Her practice explores the relationships between the individual, society, and the environment, intertwining with a long-standing family tradition of botanical knowledge. Textile gestures, embroidery, drawing, and participatory practices become languages of memory and transmission through which she investigates how personal and collective histories can be shared, preserved, and transformed.
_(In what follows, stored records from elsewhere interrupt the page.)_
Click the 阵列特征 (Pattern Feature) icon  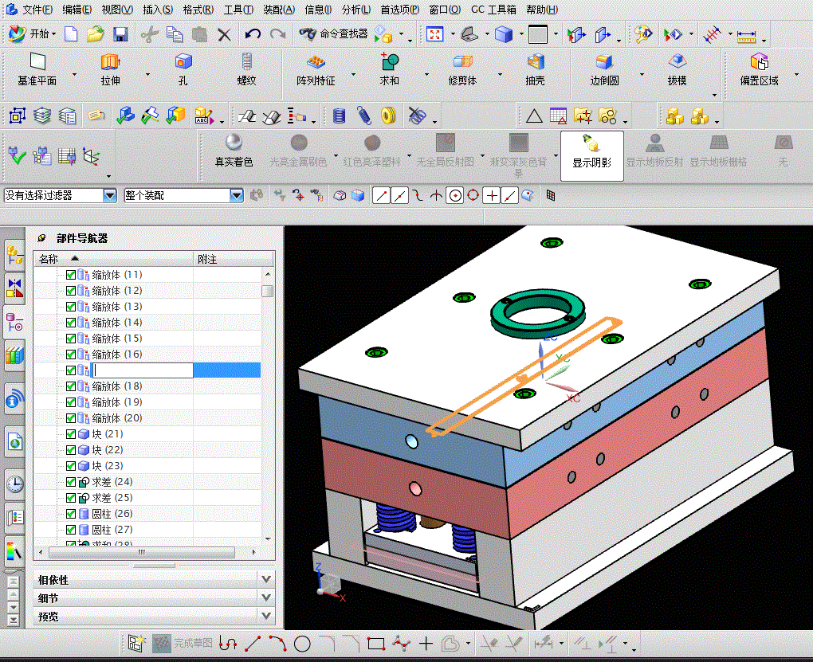[316, 63]
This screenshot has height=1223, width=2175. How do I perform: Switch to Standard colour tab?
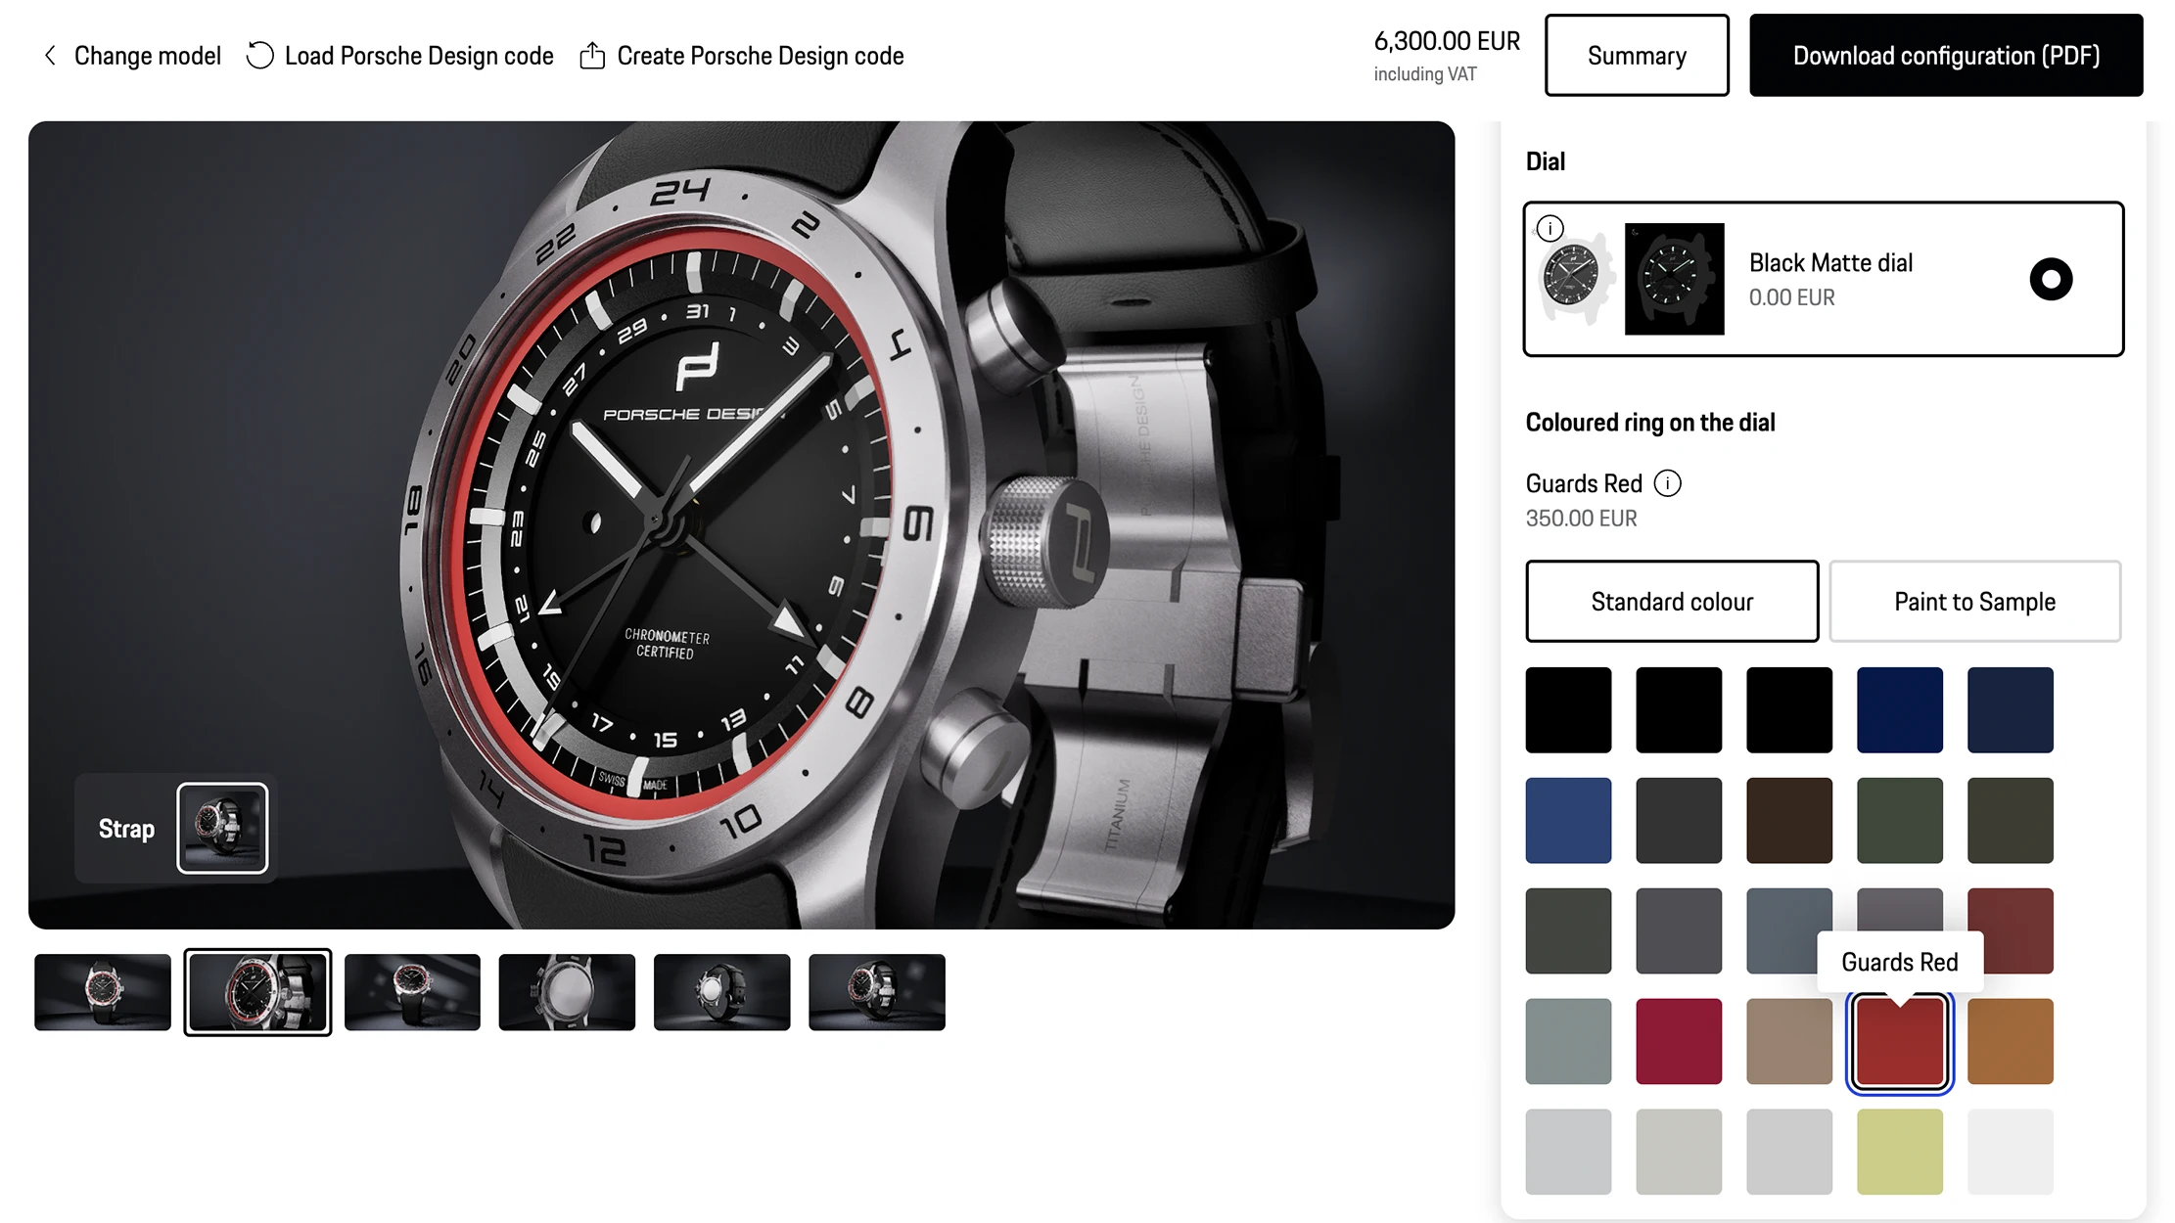click(x=1671, y=602)
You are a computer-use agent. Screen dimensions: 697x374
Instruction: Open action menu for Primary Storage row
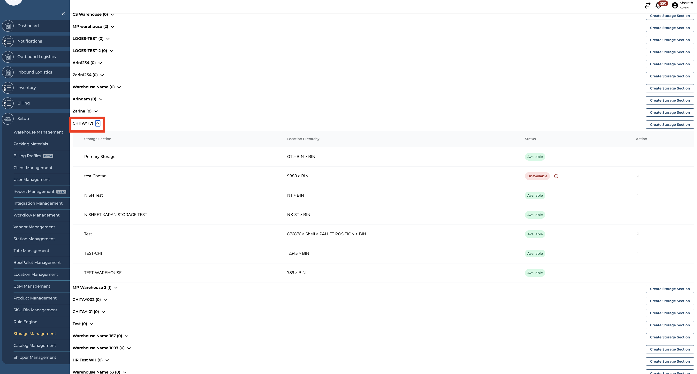point(638,156)
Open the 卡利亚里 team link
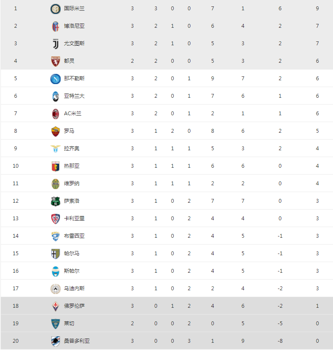Image resolution: width=333 pixels, height=350 pixels. point(74,219)
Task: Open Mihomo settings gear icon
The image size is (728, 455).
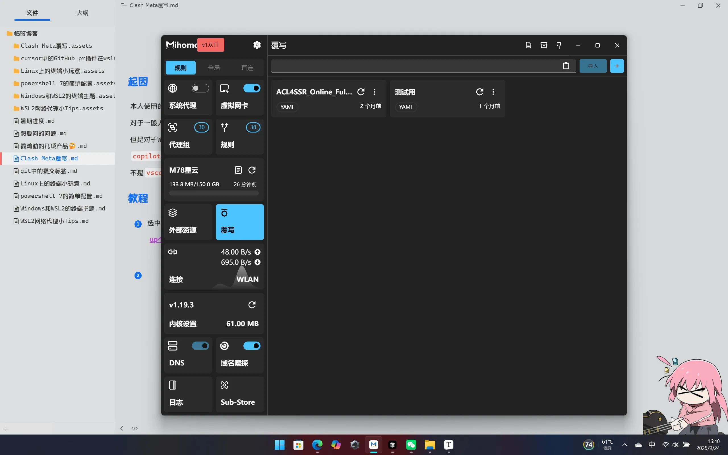Action: pyautogui.click(x=257, y=45)
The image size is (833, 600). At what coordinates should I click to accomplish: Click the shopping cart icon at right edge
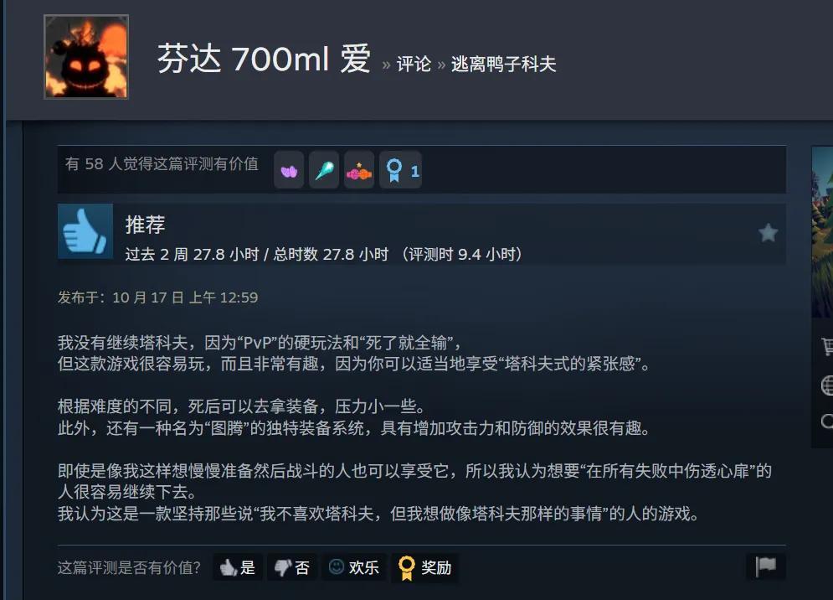826,346
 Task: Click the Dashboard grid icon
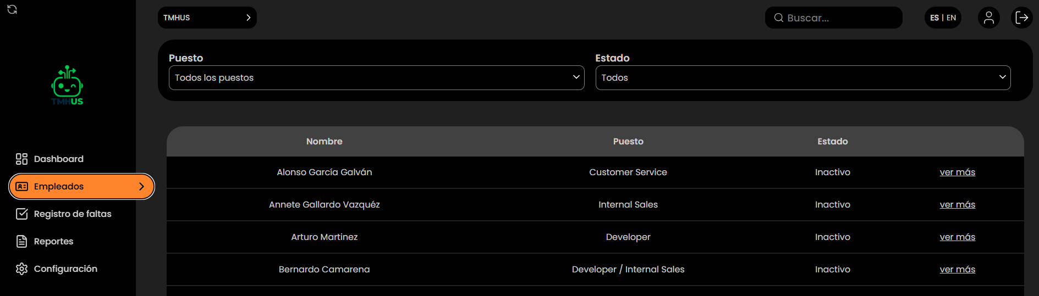click(x=21, y=159)
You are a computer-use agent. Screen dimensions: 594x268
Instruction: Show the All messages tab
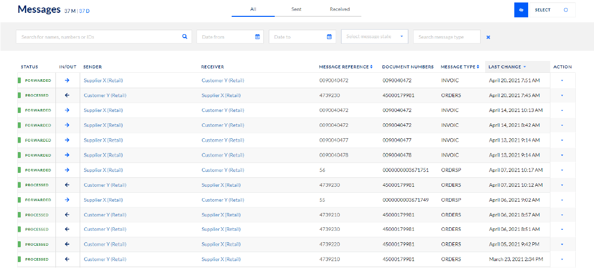click(253, 9)
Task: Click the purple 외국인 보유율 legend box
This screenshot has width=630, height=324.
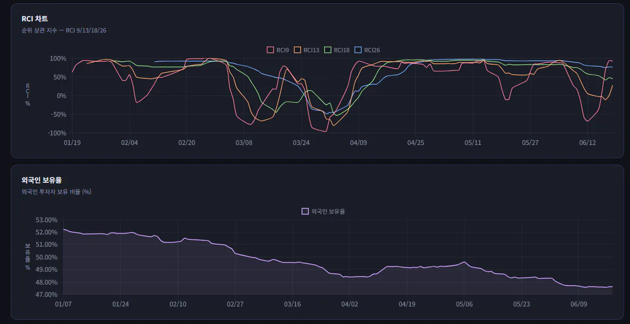Action: pyautogui.click(x=305, y=212)
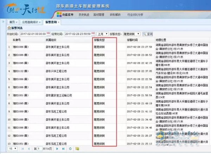211x154 pixels.
Task: Open 行业对比分析 menu
Action: point(135,15)
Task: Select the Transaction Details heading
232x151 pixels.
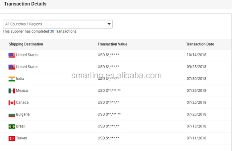Action: tap(25, 4)
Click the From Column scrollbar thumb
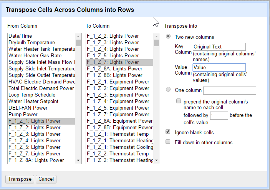This screenshot has width=270, height=190. click(x=78, y=43)
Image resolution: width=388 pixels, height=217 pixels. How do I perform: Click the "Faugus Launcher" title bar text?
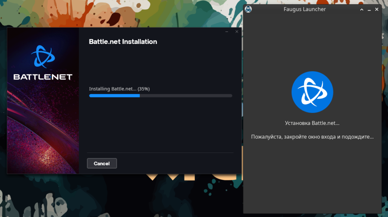point(304,9)
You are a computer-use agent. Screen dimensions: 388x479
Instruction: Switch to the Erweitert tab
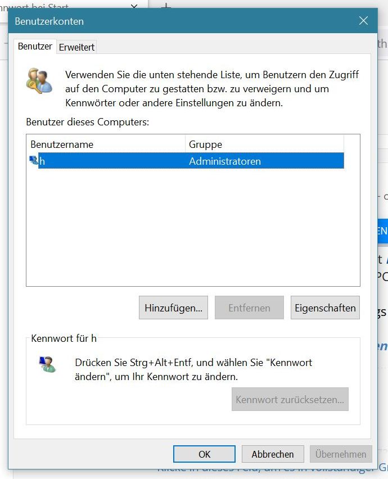[76, 47]
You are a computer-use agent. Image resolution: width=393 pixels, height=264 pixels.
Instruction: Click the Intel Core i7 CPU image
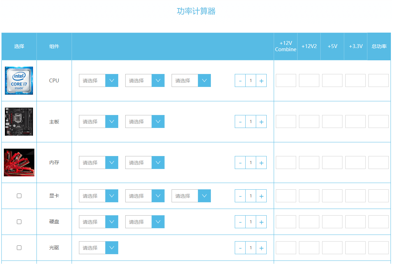(x=19, y=81)
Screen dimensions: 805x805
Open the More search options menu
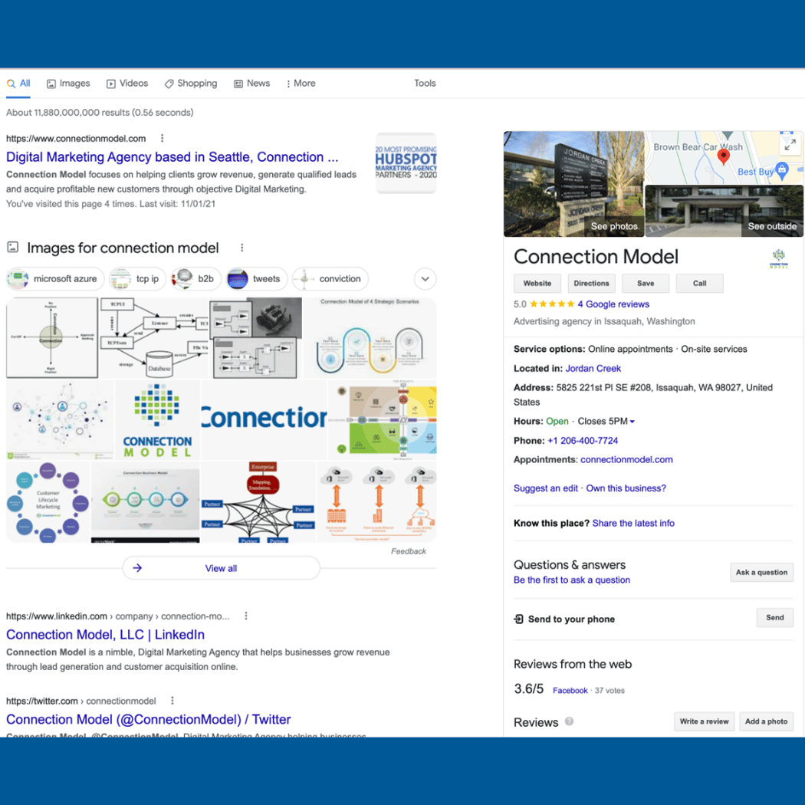click(300, 83)
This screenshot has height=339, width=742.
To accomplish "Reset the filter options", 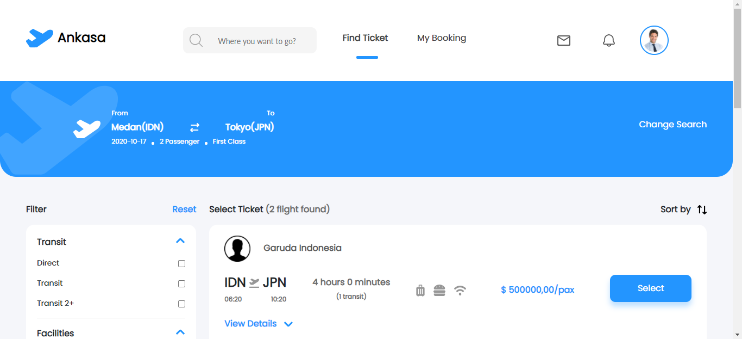I will click(x=184, y=209).
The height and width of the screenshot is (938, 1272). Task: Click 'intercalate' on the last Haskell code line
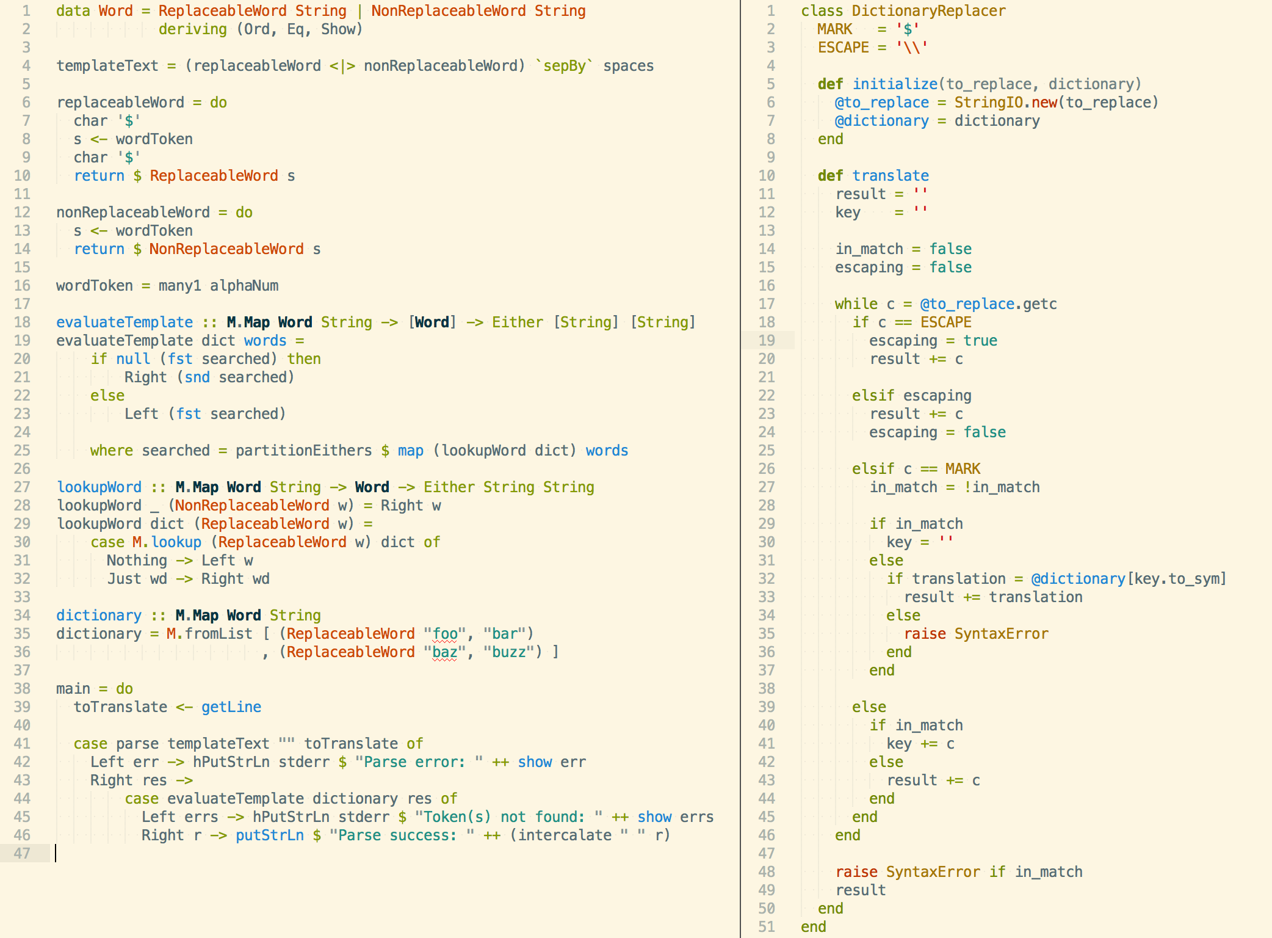pos(565,835)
In 2023, she co-founded the Tras’ Lab studio/workshop in Naples and held her first solo exhibition, Human Micorriza, at the Mondoromulo Gallery in Castelvenere. That same year, she presented the project In-Verticali in a two-person show at the Cap Napoli Est gallery in San Giovanni a Barra. In 2024, she held the solo exhibition Storie disperse: La lirica del frammento at the Santissima Community Hub; the project was selected and published in 2025 by the magazine Where Flowers Bloom and exhibited in the accompanying group show in Locarno. In 2025, she completed a residency at the Lac o Le Mon Foundation in San Cesario di Lecce, held the two-person exhibition Eppure è altro at the UnoBis space in Padua—a work selected for publication in Sphaera Activitatis by Osservatorio Maree—and participated in the exhibition project Quasi Vero at Studio Cervo in Naples. Through February 2026, she took part in the exhibition Tras’ in cap at the Cap Napoli Est gallery, and her solo exhibition Moscacieca: Esercizi per oggetti smarriti is currently on view at the Museo San Giovanni dei Nudi in Naples.